_Texto para análise_
☆ ☆ ☆ ☆ ☆ ☆ ☆
Reunidos na Paulista, pais e filhos contam a luta para o reconhecimento dentro e fora da família
"Mamãe, posso morrer hoje para nascer menina amanhã?". Quando Thamirys Nunes ouviu o pedido do filho de 3 anos e 11 meses, percebeu o tamanho de seu desconforto no corpo de menino. Os meses seguintes seriam solitários. Sem referências LGBT no convívio da família e dos amigos, sentiu-se perdida e julgada.
— Cheguei a achar que nunca ia conseguir ser feliz. Mas, entre mim e minha filha, faria de tudo para ela pelo menos ser. Me fortaleci um ano depois e redescobri a maternidade — diz Thamirys, que participou da 27ª edição da Parada do Orgulho LGBT+.
Passou a pesquisar, entender o conflito da filha e formar uma rede de apoio. Publicou em 2020 o livro "Minha criança trans?" e largou a carreira de cerimonialista de casamentos para entregar a vida à causa trans. A Minha Criança Trans começou naquele mesmo ano e reuniu centenas de famílias que, também desamparadas, resolveram se unir para se ajudar e dar visibilidade à causa. Ganhou CNPJ há cinco meses, e nesta edição da Parada do Orgulho LGBT+ trouxe 120 famílias à Avenida Paulista, em São Paulo, com um grito de guerra: "Ser trans é um direito. Nossos filhos precisam de respeito".
Vestindo as cores rosa e azul da bandeira da causa trans, as famílias passaram a manhã se divertindo com brincadeiras e comida na dianteira do desfile, que iniciou seu trajeto até a Rua da Consolação no começo da tarde.
Hoje a filha Agatha tem 8 anos e a amizade de diversas outras crianças que compareceram ao evento com os responsáveis. A ONG criada pela mãe atende crianças e adolescentes trans em todo o país e tem 580 famílias associadas.
— A gente quer mostrar quão natural é nossa família. Nossos filhos merecem ser respeitados. Muitos nos julgam pais disfuncionais, mas nossas crianças são muito amadas — diz Thamirys.
O arquiteto e publicitário Álvaro Armbrust, de 59 anos, trouxe a filha Celeste, de 17 anos, para a parada. A adolescente se percebeu trans durante a pandemia, após anos de introspecção e solidão no quarto. Num desabafo de cinco minutos na mesa do almoço, virou a vida dos pais de cabeça para baixo. Para melhor.
— A primeira coisa que pensamos, e notamos que é algo comum com outros pais e mães, foi: "Será que não é moda?" — diz Armbrust, acrescentando que, após a fase de negação, veio uma aceitação rápida e de acolhimento.
A luta de Thamirys e Armbrust é comum a de outras famílias com crianças trans. O país carece de políticas públicas inclusivas, preparo dos profissionais de saúde e assistência social e do Poder Judiciário.
— A gente aprendeu que trans não é como gays e lésbicas. É uma letra bem mais para o fim da sigla. Sofre preconceito até mesmo dentro da comunidade, como se fosse uma casta — diz o pai.
Após consultas com muitos profissionais que julgaram discriminatórios e desatualizados, descobriram apoio no Hospital das Clínicas da USP. Hoje sua esposa, Cláudia Armbrust, é diretora da ONG de Thamirys, e juntos tentam acolher outros responsáveis envolvidos na causa.
Apesar do conflito dos filhos e uma montanha de obstáculos para fazê-los ter os mesmos direitos e oportunidades de crianças cisgênero, dizem ter se tornado pessoas melhores, mais sinceras e sensíveis nas relações. A nenhuma diferença para as "famílias tradicionais".
— Sou um pai como qualquer outro. A Fernanda (filha mais velha) ia ser médica e o Pedro ia ser engenheiro. A diferença é que não é mais Pedro, é Celeste — diz ele.
☆ ☆ ☆ ☆ ☆ ☆ ☆
_Informações fornecidas_
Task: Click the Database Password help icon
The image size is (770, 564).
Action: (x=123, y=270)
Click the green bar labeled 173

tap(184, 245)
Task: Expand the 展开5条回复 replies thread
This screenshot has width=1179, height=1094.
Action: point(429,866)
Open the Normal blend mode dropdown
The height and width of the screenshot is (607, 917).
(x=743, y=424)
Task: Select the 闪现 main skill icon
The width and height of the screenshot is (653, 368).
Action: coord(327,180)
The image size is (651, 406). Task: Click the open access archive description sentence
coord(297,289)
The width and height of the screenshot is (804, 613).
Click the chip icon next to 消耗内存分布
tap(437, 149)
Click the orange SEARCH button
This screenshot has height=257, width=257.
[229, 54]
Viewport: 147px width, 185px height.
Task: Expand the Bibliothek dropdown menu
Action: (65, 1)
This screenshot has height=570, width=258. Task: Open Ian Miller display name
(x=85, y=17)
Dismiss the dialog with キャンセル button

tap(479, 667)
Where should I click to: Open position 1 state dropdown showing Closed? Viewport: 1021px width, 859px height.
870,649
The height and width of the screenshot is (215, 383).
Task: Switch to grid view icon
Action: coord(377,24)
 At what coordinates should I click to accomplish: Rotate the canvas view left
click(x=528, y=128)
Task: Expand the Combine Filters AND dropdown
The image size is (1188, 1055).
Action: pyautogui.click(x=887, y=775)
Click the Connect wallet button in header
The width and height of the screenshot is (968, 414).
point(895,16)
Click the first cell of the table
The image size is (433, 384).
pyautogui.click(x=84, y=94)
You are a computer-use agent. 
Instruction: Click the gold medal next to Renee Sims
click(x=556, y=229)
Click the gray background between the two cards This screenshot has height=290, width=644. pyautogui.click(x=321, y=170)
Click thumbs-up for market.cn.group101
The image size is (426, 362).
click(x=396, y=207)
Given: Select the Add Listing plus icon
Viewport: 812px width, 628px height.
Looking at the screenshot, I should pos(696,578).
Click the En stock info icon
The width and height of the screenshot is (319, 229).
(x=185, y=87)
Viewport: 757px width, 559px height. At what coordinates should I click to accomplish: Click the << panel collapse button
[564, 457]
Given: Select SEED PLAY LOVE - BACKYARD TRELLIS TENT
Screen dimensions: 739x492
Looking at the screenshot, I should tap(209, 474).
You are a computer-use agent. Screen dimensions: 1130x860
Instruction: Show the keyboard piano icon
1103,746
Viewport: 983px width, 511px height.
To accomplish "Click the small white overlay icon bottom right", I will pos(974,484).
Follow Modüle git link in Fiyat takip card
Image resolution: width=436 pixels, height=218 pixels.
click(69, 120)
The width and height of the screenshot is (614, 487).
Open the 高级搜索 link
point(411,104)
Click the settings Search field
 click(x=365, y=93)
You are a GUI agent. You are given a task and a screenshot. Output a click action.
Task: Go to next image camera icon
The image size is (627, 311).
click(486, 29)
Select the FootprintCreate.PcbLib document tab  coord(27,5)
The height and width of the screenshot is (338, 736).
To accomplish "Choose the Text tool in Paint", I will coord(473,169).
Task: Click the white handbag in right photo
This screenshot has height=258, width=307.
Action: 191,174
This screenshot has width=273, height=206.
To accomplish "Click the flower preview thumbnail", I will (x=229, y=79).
☆ ☆ ☆ ☆ ☆ ☆ ☆
_Problema proposto_
Copie palavra por palavra o trecho da reportagem sobre famílias de crianças trans na Parada LGBT+ que começa em "O arquiteto e" e termina em "baixo. Para melhor.".

_Resposta a seguir_
O arquiteto e publicitário Álvaro Armbrust, de 59 anos, trouxe a filha Celeste, de 17 anos, para a parada. A adolescente se percebeu trans durante a pandemia, após anos de introspecção e solidão no quarto. Num desabafo de cinco minutos na mesa do almoço, virou a vida dos pais de cabeça para baixo. Para melhor.